La ley establece que estas plataformas organizan, dirigen y controlan el trabajo de los repartidores y fijan sus condiciones a través de un algoritmo, y por lo tanto, no son trabajadores autónomos. Las compañías de delivery aseguran haber trabajado a contrarreloj para adaptar su modelo a la nueva regulación, y cada una ha elegido una manera diferente de regularizar su modelo laboral. 

Just Eat ha decidido dar de alta a sus repartidores y ahora negocia con los sindicatos para firmar el primer convenio colectivo del sector. Glovo ha anunciado un nuevo “modelo inédito” de contratación cargado de polémica pues solo dará de alta a 2.000 repartidores, mientras que alrededor de 8.000 seguirán siendo autónomos, y Uber Eats ha apostado por la subcontratación de sus riders.

Deliveroo que es la cuarta compañía más importante del sector de reparto de comida a domicilio, abandona el mercado español, pero antes se prevé que regularice a cerca de 3.800 repartidores para luego llevar a cabo un despido colectivo. 

A continuación, un repaso empresa por empresa de este sector, y sus diferentes novedades respecto su modelo laboral con los riders.

Glovo

Riders de Glovo esperan para realizar sus pedidos.
Riders de Glovo esperan para realizar sus pedidos.
REUTERS/Valentyn Ogirenko

El unicornio español anunciaba recientemente que va a contratar a 2.000 repartidores en España para adaptar su modelo a la nueva ley. Sin embargo, seguirá operando con cerca de 8.000 repartidores como autónomos en un modelo que desde la compañía aseguran es “inédito en España” y que está cargado de polémica. 

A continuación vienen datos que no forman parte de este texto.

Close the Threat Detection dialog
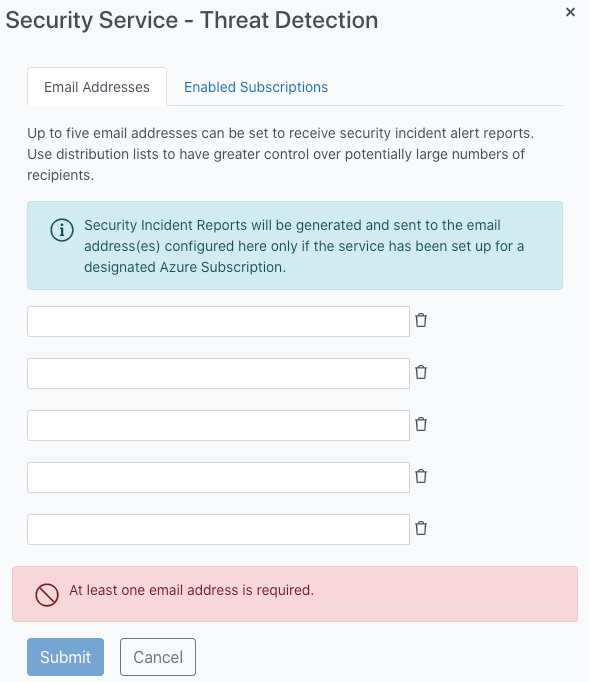 [x=570, y=12]
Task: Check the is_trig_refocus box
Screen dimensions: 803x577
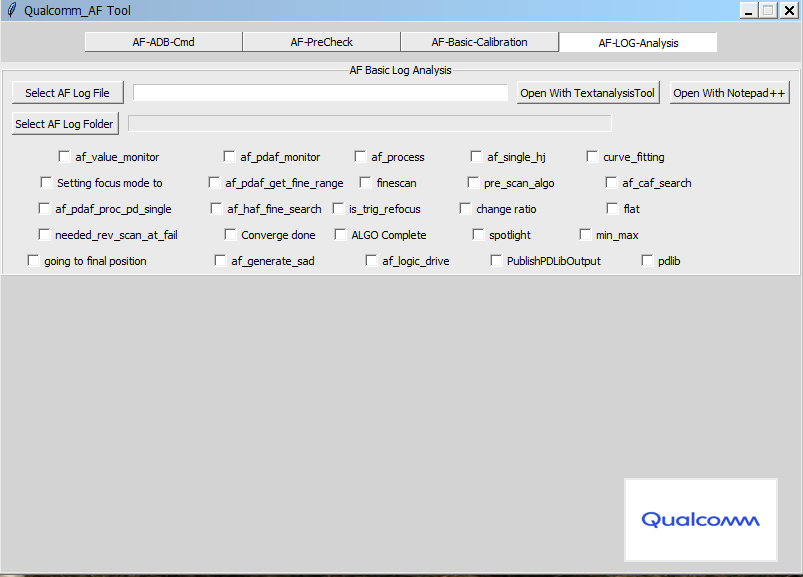Action: [x=339, y=209]
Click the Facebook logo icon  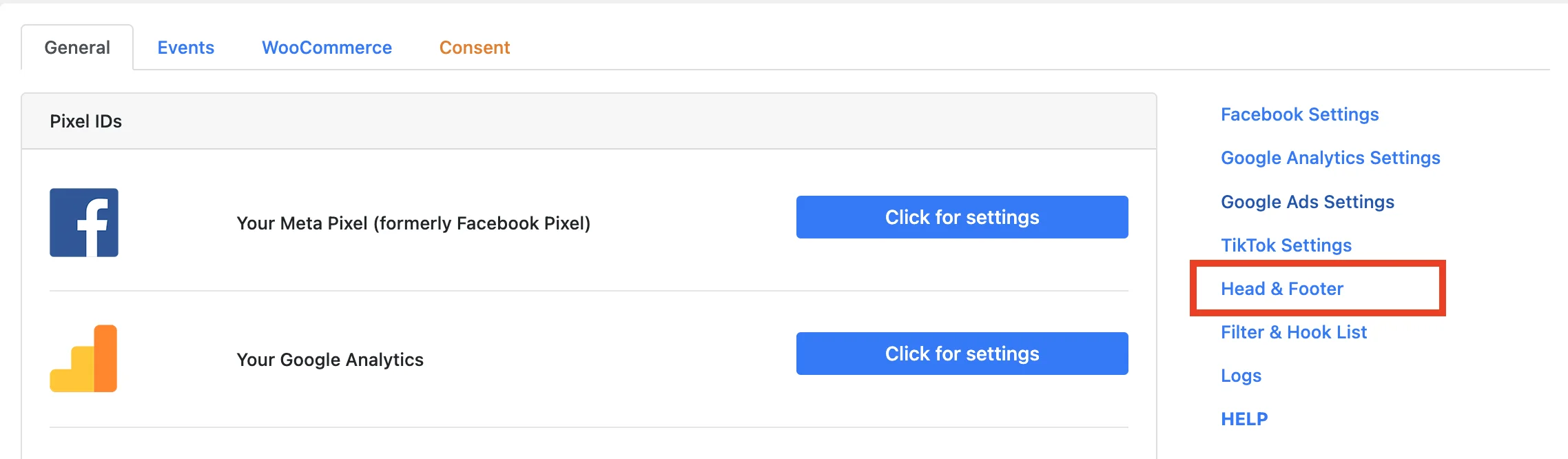point(84,223)
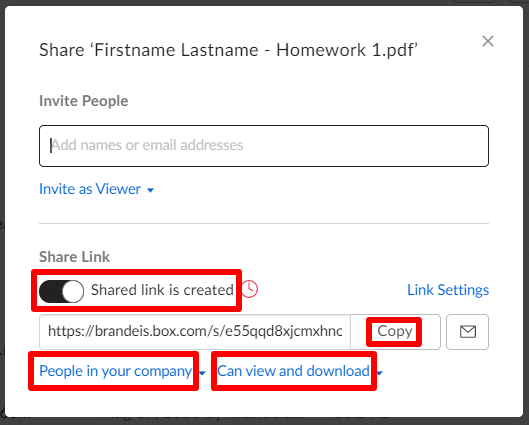Click the caret next to People in your company
Screen dimensions: 529x425
[202, 373]
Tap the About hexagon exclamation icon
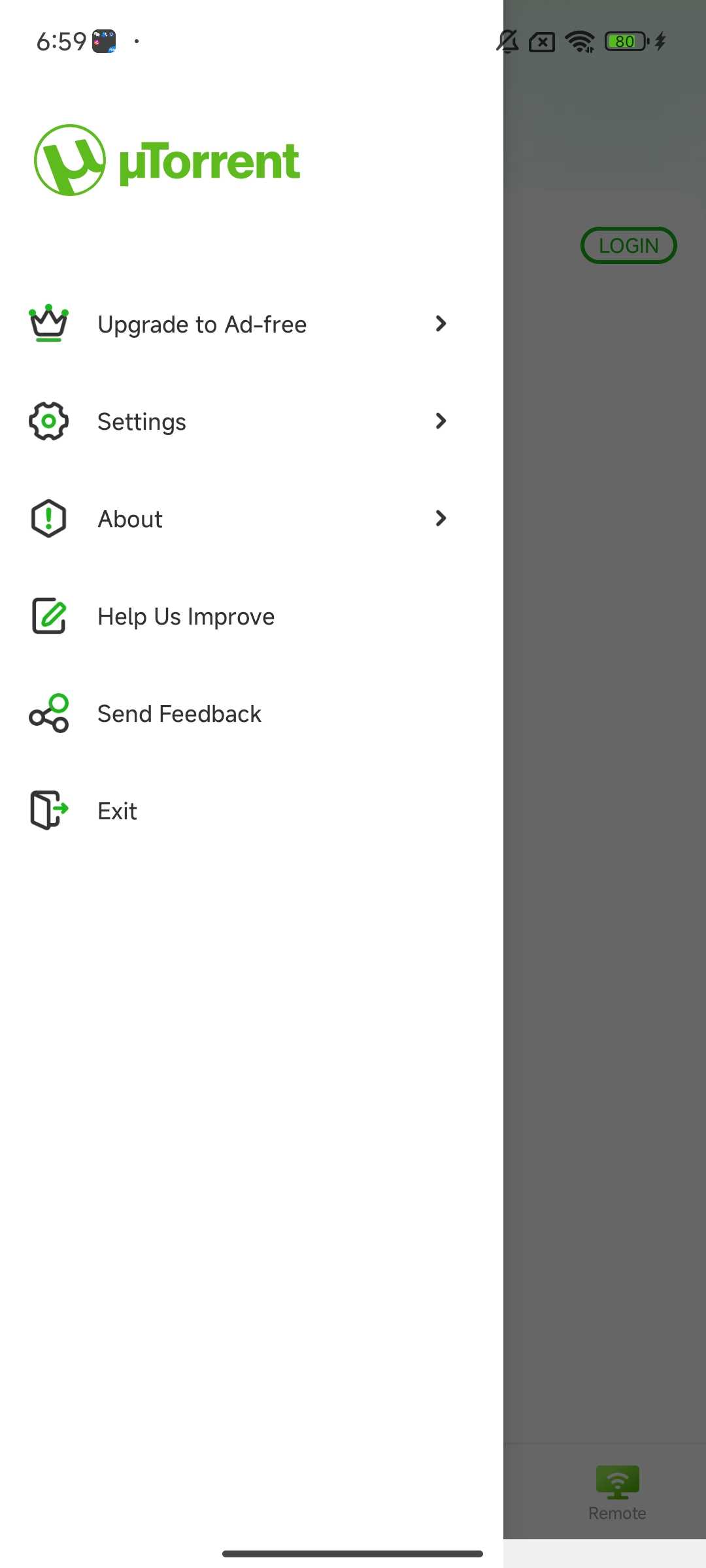This screenshot has height=1568, width=706. 48,519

En este sentido, Glovo ha modificado su sistema de asignación de pedidos y las condiciones de trabajo de sus repartidores. Algunas de estas modificaciones anunciadas por la empresa son el free login, es decir, los trabajadores deciden qué día y a qué hora se conectan, no se les penalizará si deciden realizar o no un pedido y desaparece el sistema de puntuación conocido como Excelencia

Además el nuevo sistema establece la posibilidad de subcontratar a terceros y permitirá a los riders establecer sus propios precios por cada pedido. 

Esta última medida no ha sentado bien en los sindicatos, ya que implementaría un sistema de subasta en el que los trabajadores pujan, y es finalmente el algoritmo el que asigna la realización del pedido en función del precio que ha ofertado cada repartidor. Desde CCOO aseguran que esto tendrá un impacto negativo en las retribuciones de los trabajadores.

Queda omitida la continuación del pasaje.